(-9).jpeg "(-7)(-9)")
Multiplying Negative Numbers: A Deep Dive into (-7)(-9)
When it comes to mathematics, multiplying negative numbers can sometimes seem confusing. However, there's a simple logic behind it. Let's explore the concept of multiplying (-7)(-9) and understand why the product is positive.
The Rules of Multiplication with Negatives
The key to understanding this lies in the basic rules of multiplication with negative numbers:
- Negative x Positive = Negative
- Positive x Negative = Negative
- Negative x Negative = Positive
These rules help us understand the sign of the final product.
Applying the Rules to (-7)(-9)
In our case, (-7) and (-9) are both negative numbers. According to the third rule, multiplying two negative numbers results in a positive number.
Therefore, (-7)(-9) = 63.
Visualizing the Concept
Imagine a number line. Multiplying a number by a negative value is like reflecting that number across zero.
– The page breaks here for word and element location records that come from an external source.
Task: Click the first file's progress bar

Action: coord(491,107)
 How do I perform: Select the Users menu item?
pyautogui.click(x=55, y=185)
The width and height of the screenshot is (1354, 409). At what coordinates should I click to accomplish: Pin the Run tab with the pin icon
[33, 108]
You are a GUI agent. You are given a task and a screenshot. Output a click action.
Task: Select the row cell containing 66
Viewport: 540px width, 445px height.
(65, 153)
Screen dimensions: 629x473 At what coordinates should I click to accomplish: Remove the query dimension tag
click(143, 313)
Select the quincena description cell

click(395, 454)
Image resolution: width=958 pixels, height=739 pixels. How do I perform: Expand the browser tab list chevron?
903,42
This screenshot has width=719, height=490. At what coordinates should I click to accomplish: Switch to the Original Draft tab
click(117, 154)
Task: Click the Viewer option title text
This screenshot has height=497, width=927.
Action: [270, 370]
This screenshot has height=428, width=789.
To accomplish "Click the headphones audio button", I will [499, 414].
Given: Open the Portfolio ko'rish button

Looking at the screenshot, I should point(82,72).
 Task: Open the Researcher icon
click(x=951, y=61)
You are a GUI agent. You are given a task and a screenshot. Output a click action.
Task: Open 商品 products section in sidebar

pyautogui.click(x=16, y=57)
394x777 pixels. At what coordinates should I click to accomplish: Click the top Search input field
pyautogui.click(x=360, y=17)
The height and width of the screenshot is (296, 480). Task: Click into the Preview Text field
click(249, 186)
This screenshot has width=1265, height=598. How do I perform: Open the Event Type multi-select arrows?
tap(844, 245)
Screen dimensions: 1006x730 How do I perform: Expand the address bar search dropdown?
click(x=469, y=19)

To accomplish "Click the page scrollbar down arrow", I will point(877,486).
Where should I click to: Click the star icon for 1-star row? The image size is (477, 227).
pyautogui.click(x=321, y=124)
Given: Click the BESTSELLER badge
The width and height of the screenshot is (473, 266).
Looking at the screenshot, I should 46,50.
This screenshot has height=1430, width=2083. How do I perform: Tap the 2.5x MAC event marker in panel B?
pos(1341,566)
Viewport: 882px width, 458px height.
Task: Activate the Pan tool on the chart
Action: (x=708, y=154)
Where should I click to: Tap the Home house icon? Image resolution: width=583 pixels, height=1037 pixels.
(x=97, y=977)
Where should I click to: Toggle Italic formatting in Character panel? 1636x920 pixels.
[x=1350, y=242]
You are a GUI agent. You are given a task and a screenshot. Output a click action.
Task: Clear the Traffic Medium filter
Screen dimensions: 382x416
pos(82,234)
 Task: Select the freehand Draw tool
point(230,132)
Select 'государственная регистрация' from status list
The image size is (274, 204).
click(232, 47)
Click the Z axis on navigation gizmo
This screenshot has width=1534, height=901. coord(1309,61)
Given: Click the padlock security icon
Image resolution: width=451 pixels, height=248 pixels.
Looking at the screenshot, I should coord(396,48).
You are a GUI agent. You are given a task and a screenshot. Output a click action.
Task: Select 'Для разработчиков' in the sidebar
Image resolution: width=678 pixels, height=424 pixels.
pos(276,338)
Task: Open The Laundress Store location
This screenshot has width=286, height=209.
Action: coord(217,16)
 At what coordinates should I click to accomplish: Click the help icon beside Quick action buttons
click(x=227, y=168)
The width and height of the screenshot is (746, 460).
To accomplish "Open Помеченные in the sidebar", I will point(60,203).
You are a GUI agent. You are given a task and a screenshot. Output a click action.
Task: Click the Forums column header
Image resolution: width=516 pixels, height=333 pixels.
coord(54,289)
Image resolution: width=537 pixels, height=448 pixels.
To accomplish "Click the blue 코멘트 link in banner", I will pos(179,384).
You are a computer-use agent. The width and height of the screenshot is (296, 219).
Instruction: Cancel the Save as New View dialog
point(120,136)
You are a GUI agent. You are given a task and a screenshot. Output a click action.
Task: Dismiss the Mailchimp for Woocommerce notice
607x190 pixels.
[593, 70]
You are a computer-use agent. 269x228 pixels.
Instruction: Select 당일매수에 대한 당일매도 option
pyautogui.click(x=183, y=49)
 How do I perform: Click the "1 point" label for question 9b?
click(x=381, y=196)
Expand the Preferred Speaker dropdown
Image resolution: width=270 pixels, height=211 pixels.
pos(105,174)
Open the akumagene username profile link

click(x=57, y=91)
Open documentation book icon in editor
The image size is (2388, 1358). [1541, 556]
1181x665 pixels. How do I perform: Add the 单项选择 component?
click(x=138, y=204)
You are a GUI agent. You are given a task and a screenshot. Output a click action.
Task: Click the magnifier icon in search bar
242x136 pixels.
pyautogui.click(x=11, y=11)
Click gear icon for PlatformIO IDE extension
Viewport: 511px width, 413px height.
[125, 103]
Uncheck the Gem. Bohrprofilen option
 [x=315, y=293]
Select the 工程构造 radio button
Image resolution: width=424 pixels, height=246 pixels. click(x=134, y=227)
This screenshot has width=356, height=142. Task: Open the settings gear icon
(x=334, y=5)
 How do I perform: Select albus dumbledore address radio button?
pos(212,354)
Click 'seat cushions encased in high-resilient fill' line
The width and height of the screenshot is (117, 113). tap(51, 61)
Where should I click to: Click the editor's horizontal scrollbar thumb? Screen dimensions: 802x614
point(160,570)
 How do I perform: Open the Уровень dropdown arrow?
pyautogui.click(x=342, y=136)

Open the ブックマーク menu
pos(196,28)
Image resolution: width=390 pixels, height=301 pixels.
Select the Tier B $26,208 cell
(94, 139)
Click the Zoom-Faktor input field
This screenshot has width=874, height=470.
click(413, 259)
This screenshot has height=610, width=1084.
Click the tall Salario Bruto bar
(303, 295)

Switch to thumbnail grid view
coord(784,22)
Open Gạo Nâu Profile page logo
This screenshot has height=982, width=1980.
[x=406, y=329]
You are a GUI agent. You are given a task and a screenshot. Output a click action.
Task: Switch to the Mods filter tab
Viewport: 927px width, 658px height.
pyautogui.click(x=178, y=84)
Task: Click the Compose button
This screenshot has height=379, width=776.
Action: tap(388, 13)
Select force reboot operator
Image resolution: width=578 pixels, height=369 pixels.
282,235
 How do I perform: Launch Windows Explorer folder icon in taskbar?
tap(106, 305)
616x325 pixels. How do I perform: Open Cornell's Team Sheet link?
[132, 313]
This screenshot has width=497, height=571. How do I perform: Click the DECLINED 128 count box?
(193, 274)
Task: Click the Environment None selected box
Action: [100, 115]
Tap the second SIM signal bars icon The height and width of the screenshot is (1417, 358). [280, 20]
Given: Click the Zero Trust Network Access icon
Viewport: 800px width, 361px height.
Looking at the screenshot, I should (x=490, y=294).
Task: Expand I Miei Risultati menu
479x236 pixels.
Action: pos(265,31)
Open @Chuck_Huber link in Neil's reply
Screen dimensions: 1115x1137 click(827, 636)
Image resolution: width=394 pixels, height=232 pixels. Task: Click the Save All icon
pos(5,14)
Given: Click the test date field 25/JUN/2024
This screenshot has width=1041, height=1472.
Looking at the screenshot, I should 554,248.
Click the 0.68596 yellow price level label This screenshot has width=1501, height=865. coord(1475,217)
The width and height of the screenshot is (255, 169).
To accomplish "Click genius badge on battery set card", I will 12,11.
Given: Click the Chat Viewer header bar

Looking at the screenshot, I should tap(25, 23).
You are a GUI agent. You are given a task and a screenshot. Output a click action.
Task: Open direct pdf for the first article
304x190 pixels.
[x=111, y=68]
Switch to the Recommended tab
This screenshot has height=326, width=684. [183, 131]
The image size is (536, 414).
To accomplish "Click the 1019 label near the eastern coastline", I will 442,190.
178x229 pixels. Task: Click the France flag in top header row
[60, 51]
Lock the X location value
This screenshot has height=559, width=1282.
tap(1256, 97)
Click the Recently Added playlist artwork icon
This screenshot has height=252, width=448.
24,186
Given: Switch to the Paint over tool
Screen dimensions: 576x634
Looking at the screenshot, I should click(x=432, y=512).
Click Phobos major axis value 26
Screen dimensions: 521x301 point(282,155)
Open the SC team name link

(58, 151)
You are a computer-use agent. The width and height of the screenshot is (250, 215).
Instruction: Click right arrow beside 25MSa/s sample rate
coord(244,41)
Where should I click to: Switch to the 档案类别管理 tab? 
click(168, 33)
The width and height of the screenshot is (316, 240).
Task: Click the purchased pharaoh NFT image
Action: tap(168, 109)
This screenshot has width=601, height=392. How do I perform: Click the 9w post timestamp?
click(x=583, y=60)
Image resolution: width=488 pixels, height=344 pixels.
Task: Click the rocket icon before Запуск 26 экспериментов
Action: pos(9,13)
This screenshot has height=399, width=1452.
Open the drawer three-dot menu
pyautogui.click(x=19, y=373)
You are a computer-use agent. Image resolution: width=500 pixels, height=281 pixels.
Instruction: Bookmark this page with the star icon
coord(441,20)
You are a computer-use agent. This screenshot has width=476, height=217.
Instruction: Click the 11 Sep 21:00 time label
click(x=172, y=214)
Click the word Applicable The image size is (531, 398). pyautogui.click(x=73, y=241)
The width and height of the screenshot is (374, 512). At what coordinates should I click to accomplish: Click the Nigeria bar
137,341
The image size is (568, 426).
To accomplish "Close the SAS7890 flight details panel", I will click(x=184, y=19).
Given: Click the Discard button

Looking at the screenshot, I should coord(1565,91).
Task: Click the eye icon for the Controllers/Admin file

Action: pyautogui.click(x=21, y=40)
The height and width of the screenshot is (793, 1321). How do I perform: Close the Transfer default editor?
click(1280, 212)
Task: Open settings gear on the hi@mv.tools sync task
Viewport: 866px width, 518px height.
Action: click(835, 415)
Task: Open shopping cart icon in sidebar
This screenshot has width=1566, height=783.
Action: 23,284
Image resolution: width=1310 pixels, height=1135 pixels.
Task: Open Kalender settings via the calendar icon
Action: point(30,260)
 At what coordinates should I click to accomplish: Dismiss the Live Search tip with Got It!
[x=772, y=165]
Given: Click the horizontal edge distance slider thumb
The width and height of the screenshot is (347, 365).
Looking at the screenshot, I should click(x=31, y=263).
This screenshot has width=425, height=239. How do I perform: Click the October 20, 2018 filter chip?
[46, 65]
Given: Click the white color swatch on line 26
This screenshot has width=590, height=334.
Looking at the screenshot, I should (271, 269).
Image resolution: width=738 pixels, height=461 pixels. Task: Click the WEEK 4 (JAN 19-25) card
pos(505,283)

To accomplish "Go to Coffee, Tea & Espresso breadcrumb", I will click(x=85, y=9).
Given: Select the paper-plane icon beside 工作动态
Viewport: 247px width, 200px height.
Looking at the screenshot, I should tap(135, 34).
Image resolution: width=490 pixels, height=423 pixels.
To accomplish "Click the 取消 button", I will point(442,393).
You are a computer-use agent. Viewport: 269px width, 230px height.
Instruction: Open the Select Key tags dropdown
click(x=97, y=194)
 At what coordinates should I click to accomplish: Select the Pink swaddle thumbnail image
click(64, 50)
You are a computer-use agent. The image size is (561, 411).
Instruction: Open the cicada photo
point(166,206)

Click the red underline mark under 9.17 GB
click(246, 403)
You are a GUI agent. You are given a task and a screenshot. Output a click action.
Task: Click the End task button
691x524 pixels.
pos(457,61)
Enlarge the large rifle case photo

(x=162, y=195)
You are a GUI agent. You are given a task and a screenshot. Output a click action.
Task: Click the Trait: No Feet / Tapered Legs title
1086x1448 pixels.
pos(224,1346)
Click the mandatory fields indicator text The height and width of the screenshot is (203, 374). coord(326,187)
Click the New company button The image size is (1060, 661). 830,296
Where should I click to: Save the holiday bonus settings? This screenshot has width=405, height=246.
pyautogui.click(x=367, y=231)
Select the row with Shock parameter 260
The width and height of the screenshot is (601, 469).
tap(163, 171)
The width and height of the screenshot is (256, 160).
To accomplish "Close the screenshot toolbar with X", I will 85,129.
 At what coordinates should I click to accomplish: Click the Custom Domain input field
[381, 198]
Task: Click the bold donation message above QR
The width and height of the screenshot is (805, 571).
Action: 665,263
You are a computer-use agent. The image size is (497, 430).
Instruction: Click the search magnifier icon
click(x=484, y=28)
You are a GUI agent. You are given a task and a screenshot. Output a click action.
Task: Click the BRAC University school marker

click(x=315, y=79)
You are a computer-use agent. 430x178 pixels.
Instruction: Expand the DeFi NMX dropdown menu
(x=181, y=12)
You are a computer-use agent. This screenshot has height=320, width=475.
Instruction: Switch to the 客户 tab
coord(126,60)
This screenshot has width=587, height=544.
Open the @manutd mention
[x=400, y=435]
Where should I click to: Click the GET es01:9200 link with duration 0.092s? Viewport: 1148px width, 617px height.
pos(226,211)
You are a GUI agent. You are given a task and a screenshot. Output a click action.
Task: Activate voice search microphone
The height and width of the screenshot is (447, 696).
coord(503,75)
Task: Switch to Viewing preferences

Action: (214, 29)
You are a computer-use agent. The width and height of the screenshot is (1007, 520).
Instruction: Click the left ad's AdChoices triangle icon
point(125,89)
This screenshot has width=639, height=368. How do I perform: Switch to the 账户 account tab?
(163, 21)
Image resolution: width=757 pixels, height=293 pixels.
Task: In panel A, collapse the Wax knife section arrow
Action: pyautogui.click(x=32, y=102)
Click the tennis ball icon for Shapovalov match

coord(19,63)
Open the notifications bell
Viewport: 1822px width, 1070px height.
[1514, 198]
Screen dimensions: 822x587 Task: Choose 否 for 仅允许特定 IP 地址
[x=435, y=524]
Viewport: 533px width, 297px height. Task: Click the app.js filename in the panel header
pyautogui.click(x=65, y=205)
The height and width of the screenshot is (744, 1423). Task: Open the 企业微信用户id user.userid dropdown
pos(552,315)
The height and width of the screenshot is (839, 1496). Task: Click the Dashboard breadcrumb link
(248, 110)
So, multiplying (-7) by (-9) is like reflecting (-7) nine times, each reflection moving the number further to the positive side.
Conclusion
Understanding the rules of multiplying negative numbers is crucial for accurate calculations. Remember, multiplying two negative numbers always results in a positive product. This principle applies not only to (-7)(-9) but to all scenarios involving multiplying two negative numbers.